## Source excerpt
## BEGIN

Verdict: GO — TerminusDB v12 is viable as a graph storage layer for KOI knowledge graph.
Both Phase 0a (single-instance) and Phase 0b (two-instance federation) passed all tests.
| Metric | Result | Threshold |
|---|---|---|
| Import fidelity | 830/830 entities, 114/114 assertions | Exact match |
| Assertion hash idempotency | Identical on re-compute | Same hashes |
| P95 query latency | 21.9ms | < 100ms |
| Import time | 0.9s (fresh), 9.0s (with re-import) | < 60s |
| RAM | 60.7 MiB | < 512 MiB |
| Schema hash stability | Identical across fresh instances | No false drift |
| # | Test | Result |
|---|---|---|
| 1 | Non-conflicting assertions merge | PASS |
| 2 | Conflicting literals (both preserved) | PASS |
| 3 | New entity on branch | PASS |
| 4 | New assertion linking entities | PASS |
| 5 | SameAs mapping | PASS |
| 6 | Diff/history readability | PASS |
| 7 | Time-travel queries | PASS |
| 8 | Conflict detection query | PASS |
| 9 | Status transition validation | PASS |
| 10 | Schema canonicalization | PASS |
| Metric | Result |
|---|---|
| Schema parity after clone | Identical hashes |
| Data replication | All entities transferred |
| Divergent edits | Both instances can edit independently |
| Document transfer | Assertion hashes consistent across instances |
| Schema divergence detection | SchemaVersionMismatch raised correctly |
| Combined RAM | 102.8 MiB (two instances) |
- Branch/merge (rebase) — clean, deterministic. Non-conflicting changes merge seamlessly.
- Conflict preservation — conflicting assertions (e.g., founded_year: 2017 vs 2018) are BOTH preserved after merge. No silent overwrites.
- LexicalKey uniqueness — deterministic document IDs from field values work correctly for deduplication.
- Time-travel — querying at earlier commits returns correct historical state.
- Schema canonicalization — stable hash across fresh instances, no false drift.
- Performance — sub-30ms P95 queries, sub-1s import for 830 entities + 114 assertions, only 61 MiB RAM.

## END

## Objective
In the TerminusDB evaluation summary, what was the P95 query latency? The listing that follows has nothing to do with this.

## Data segment
## BEGIN

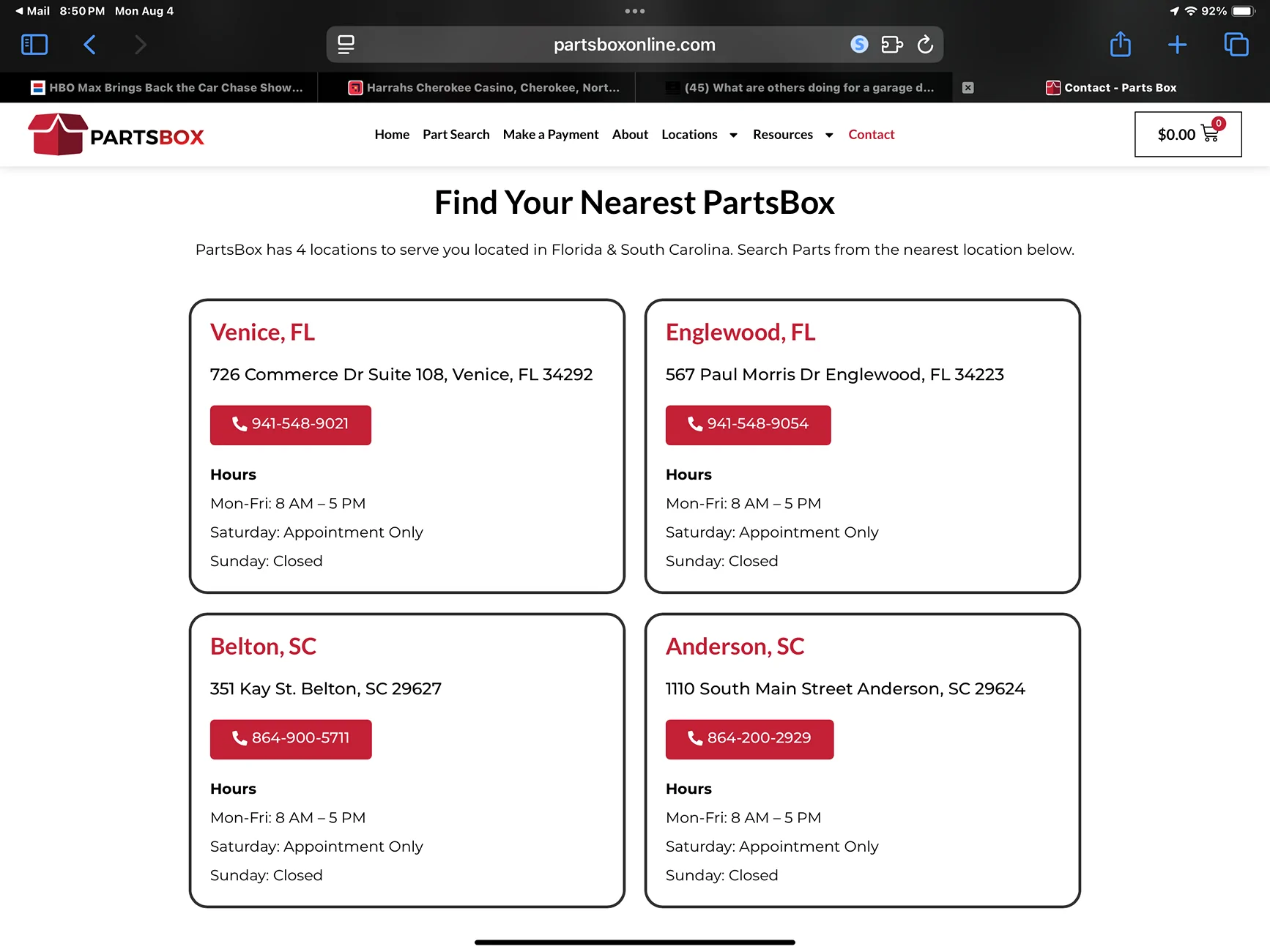Tap the partsboxonline.com address field
Screen dimensions: 1270x952
634,45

## END

## Solution for this exercise
21.9ms